French critic and dramatist (1853–1914)

François Élie Jules Lemaître (27 April 1853 – 4 August 1914) was a French critic and dramatist.

==Biography==
Lemaître was born in Vennecy, Loiret. He became a professor at the University of Grenoble in 1883, but was already well known for his literary criticism, and in 1884 he resigned his position to devote his time to literature. Lemaître succeeded Jean-Jacques Weiss as drama critic of the Journal des Débats, and subsequently filled the same office on the Revue des Deux Mondes. His literary studies were collected under the title of Les Contemporains (7 series, 1886–99), and his dramatic feuilletons as Impressions de Théàtre (10 series, 1888–98).

Lemaître's sketches of modern authors show great insight and unexpected judgment as well as gaiety and originality of expression. He was admitted to the French Academy on 16 January 1896. Lemaître's political views were defined in La Campagne Nationaliste (1902), lectures delivered in the provinces by him and by Godefroy Cavaignac.

Lemaître conducted a nationalist campaign in the Écho de Paris, and was for some time president of the Ligue de la Patrie Française.
The Ligue originated in 1898 with three young academics, Louis Dausset, Gabriel Syveton and Henri Vaugeois, who wanted to show that Dreyfusism was not accepted by all at the university.
They launched a petition that attacked Émile Zola and what many saw as an internationalist, pacifist left-wing conspiracy.
Charles Maurras gained the interest of the writer Maurice Barrès, and the movement gained the support of three eminent personalities: the geographer Marcel Dubois, the poet François Coppée and the critic and Jules Lemaître.

Given information:
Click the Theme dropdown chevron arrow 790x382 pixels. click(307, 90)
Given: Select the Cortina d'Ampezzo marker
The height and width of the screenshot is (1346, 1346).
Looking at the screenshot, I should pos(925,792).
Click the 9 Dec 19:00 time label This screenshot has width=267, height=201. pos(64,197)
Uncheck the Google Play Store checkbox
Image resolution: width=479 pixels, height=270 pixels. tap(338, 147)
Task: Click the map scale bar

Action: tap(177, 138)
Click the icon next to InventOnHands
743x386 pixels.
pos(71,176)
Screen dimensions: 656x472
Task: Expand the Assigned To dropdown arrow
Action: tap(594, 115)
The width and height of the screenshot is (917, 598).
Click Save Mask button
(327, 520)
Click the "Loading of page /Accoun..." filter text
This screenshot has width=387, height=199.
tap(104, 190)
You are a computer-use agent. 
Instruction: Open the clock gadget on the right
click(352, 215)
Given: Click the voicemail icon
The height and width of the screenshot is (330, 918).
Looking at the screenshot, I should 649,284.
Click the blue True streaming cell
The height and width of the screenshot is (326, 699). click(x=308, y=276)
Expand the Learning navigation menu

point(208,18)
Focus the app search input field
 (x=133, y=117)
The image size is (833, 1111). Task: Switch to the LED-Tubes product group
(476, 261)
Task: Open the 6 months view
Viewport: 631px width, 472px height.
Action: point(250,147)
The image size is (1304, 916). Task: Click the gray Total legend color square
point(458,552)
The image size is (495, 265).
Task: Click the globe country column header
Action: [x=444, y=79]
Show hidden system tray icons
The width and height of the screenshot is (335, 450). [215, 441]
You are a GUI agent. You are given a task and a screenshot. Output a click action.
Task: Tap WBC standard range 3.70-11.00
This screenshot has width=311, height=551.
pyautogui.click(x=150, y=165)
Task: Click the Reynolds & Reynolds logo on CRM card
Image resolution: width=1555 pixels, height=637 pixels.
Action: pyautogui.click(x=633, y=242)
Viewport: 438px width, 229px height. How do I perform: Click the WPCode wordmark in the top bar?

Task set:
1. Summarize the biography of Jules Lemaître in two sentences.
2. According to the biography of Jules Lemaître, on what date was he admitted to the French Academy?
3. Extend the biography of Jules Lemaître beyond its final sentence.

Solved tasks:
1. Jules Lemaître (1853–1914) was a French critic and dramatist who became a professor at the University of Grenoble in 1883 but resigned in 1884 to devote himself to literature, later serving as drama critic of the Journal des Débats and the Revue des Deux Mondes. He was admitted to the French Academy in 1896, conducted a nationalist campaign in the Écho de Paris, and was for some time president of the Ligue de la Patrie Française.

2. On 16 January 1896.

3.
Lemaître resigned from the Ligue de la Patrie Française 1904, and dedicated the rest of his life to writing.
He died in Tavers, aged 61.

==Publications==

Non-fiction
- La Comédie après Molière et le Théâtre de Dancourt (1882).
- Quomodo Cornelius Noster Aristotelis Poeticam sit Interpretatus (1882).
- Les Contemporains. Études et Portraits Littéraires (7 vols., 1886–1899; 8th vol. posthumous).
- Corneille et la Poétique d'Aristote (1888).
- Impressions de Théâtre (10 vols., 1888–1898).
- L'Imagier, Études et Portraits Contemporains (1892).
- Jean-Jacques Rousseau (1907).
- Jean Racine (1908).
- Fénelon (1910).
- Châteaubriand (1912).
- Les Péchés de Sainte-Beuve (1913).

Theater
- Révoltée (1889).
- Le Député Leveau (1890).
- Mariage Blanc (1891).
- Flipote (1893).
- Le Pardon (1895).
- L'Âge Difficile (1895).
- La Bonne Hélène (1896).
- L'Aînée (1898).
- Bertrade (1905).
- La Massière (1905).
- Le Mariage de Télémaque (1910).
- Kismet (1912).
- Un Salon (1924, posthumous).

Poetry
- Les Médaillons (1880).
- Petites Orientales (1883).

Miscellaneous
- Sérénus, Histoire d'un Martyr. Contes d'Autrefois et d'Aujourd'hui (1886).
- Dix Contes (1890).
- Les Rois (1893).
- Myrrha, Vierge et Martyre (1894).
- La Franc-maçonnerie (1899).
- Contes Blancs: la Cloche; la Chapelle Blanche; Mariage Blanc (1900).
- En Marge des Vieux Livres (1905–1907).
- Discours Royalistes, 1908–1911 (1911).
- La Vieillesse d'Hélène. Nouveaux Contes en Marge (1914).

Works in English translation
- The Eldest: Comedy in Four Acts (189–?).
- "A Modern 'Morality'," The Living Age (1897).
- "The Snobs." In: The Universal Anthology (1899).
- Jean Jacques Rousseau (1907).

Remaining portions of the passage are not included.